ワインは好きだけど、よくわからない人へ! ワイン指南書『ワインの噓』発売!

株式会社大和書房は『ワインの嘘』(宮嶋 勲著)を2021年8月18日に発売。 ワイン好きには「ワインについて何も知らないので」と恥じ入る人もいるが、 そもそもそれはおかしいのではと感じ、 ワインは理屈抜きで自由に楽しめるものではないかと本書の著者宮嶋氏は語る。
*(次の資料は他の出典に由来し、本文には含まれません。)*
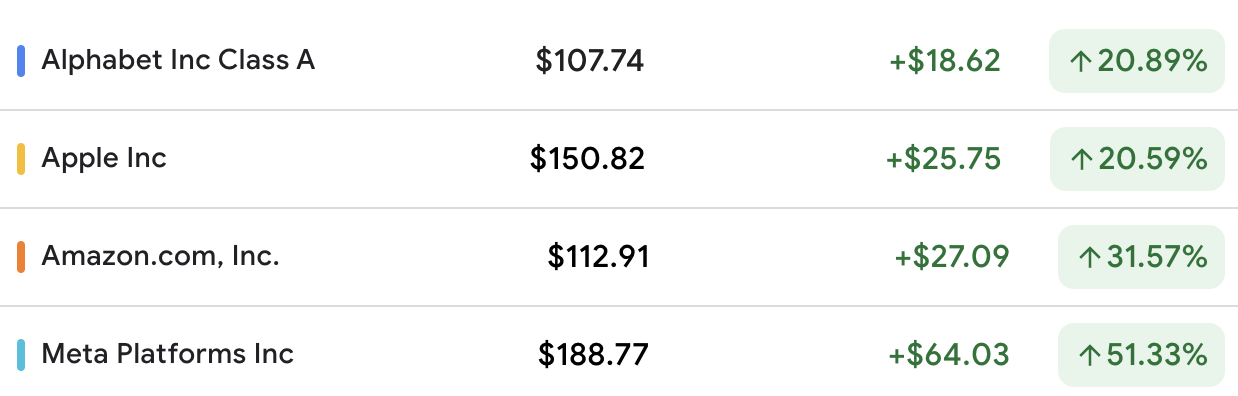This screenshot has height=396, width=1238.
Task: Click the +$25.75 change value
Action: click(x=943, y=159)
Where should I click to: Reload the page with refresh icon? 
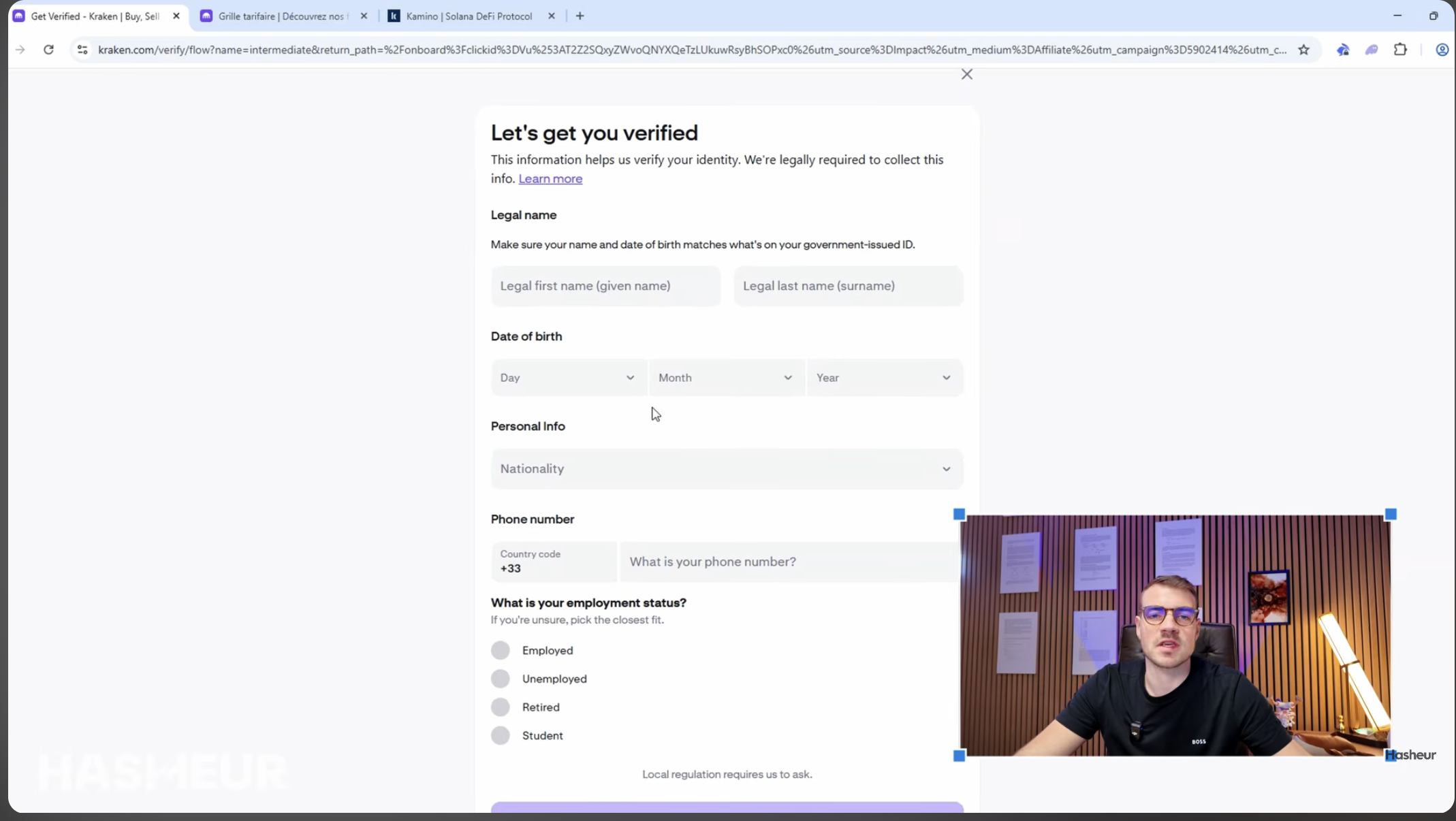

しかしなぜかワインは「わかる必要がある」とか「楽しむには知識がいる」といった奇妙な誤解が幅を利かせている。 不毛な「ワイン信仰」を捨て、 好きなようにワインを楽しむための本『ワインの嘘』を発売する。 誰も教えてくれなかったワインの自由な楽しみ方がわかる1冊。

「間違う自由」を謳歌しよう (本書より)

ワインに関するやマナーが招く最大の弊害は、 ワインを心おきなく楽しめなくなることである。 いつも思い出すのは有名な落語のそばつゆのエピソードだ。 蕎麦の食べ方にうるさい江戸っ子がいて「そばはつゆをたっぷりつけてしまったら、 香りがわからなくなるから、 一寸か二寸だけつゆをつけてさっと食べる。 それが粋ってもんだ」と講釈を垂れていたが、 死ぬ前に「なにか、 思い残すことはないか」と尋ねる友人に「一度でいいから、 そばに、 つゆをたっぷりつけて食べたかった」と告白したという話だ。 蘊蓄に縛られなければ、 つゆをたっぷりつけて食べてみて、 満足することができただろう。 一度つゆをたっぷりつけてみたら、 やはりこれは辛すぎるとこりて、 自主的に端だけつける「粋な」やり方に戻っていたかもしれない。 ただ、 変な見栄が「一度間違ってみる」という自由を奪ったのだ。 ワインの飲み方を一度や二度しくじったところで、 傷は小さい。 人の言うことを信じるよりも、 自分で間違ってみることの方がはるかに有意義である。

「いつものワイン」を持てる幸せ (本書より)

イタリアにおけるワインはまさに日常に溶け込んだ庶民的な飲み物であった。 昼食、 夕食を問わず、 食卓には必ずあるものだったし、 食事の一部であった。 アルコール飲料という意識すらなく、 日本で言えば番茶のような位置づけであった。 日本人でも食卓に出される番茶に際立った高品質を求める人は少ないように、 イタリアでもワイン自体の香り、 味わい、 品質に対する要求は高くはなかった。 食事に寄り添い、 食事をより美味しく感じさせてくれればそれで十分と考える人がほとんどであった。 際立った香りや味わいを持つわけではないが、 どんな料理にも合い、 飲み飽きしないワイン。 このようなワインが私は今でも大好きだ。